Re: BUG #17255: Server crashes in index_delete_sort_cmp() due to race condition with vacuum - Mailing list pgsql-bugs

From Peter Geoghegan
Subject Re: BUG #17255: Server crashes in index_delete_sort_cmp() due to race condition with vacuum
Date
Msg-id CAH2-WznO02LHO04mgc_U=c6y9+VBXfDDTYfOn=c4EHXoHY87HQ@mail.gmail.com
Whole thread Raw
In response to Re: BUG #17255: Server crashes in index_delete_sort_cmp() due to race condition with vacuum  (Andres Freund <andres@anarazel.de>)
Responses Re: BUG #17255: Server crashes in index_delete_sort_cmp() due to race condition with vacuum  (Andres Freund <andres@anarazel.de>)
List pgsql-bugs
On Sat, Mar 12, 2022 at 1:49 PM Andres Freund <andres@anarazel.de> wrote:
> GlobalVisTestFor() doesn't trawl through the procarray to compute horizons. It
> just gets already computed horizons, potentially very approximate ones that
> later will get updated when necessary to determine the visibility of a
> concrete xid.

That much is easy to understand.

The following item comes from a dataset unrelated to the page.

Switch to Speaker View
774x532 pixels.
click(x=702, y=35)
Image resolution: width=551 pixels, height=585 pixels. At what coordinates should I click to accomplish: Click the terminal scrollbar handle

It's the most significant way in
which the snapshot scalability work improves scalability.

> You could call GlobalVisTestFor() and then later call call
> vacuum_set_xid_limits() and the test by GlobalVisTestFor() would still be
> accurate.

That seems kinda obvious, since all it does is get the appropriate
state for the relkind of the relation being vacuumed. Typically it
just returns a pointer to GlobalVisDataRels, which is a static
variable in procarray.c.

> The main reason to have vistest at all is that for on-access pruning computing
> accurate horizons is excruciatingly expensive - the reason behind procarray
> scaling badly were all the xmin accesses during normal snapshot computations!
> And due to the way the pruning code is used for both vacuuming and on-access
> pruning that kind of bleeds into vacuumlazy.c.  That could have been reduced,
> but it seemed beneficial to allow to update horizons as we go.

That I get too.

> > Periodically refreshing OldestXmin for freezing won't work, though. At
> > the very least it seems much less compelling than the vistest idea.
>
> I think there's a fair bit of value in using an "as aggressive as possible"
> initial OldestXmin. Which is used to set a bunch of cutoffs / determine
> aggressiveness etc.

I just don't think that it makes very much difference, since we're
only talking about freezing here -- which is not something we tend to
be too eager with anyway (FreezeLimit is very seldom the same as
OldestXmin, etc).

Maybe it could take a long time for vac_open_indexes() to return, but
that's really an edge case. I'm puzzled why you're placing so much
emphasis on this. I can see why that's valuable in a theoretical
abstract kind of way -- but that's about it. And so it feels like I'm
still missing something.

> Once we compute "measured" relfrozenxid however, there's afaict otherwise not
> much point in updating OldestXmin as we go, at least if we start to use
> vistest for the horizon determinations inside vacuumlazy.c.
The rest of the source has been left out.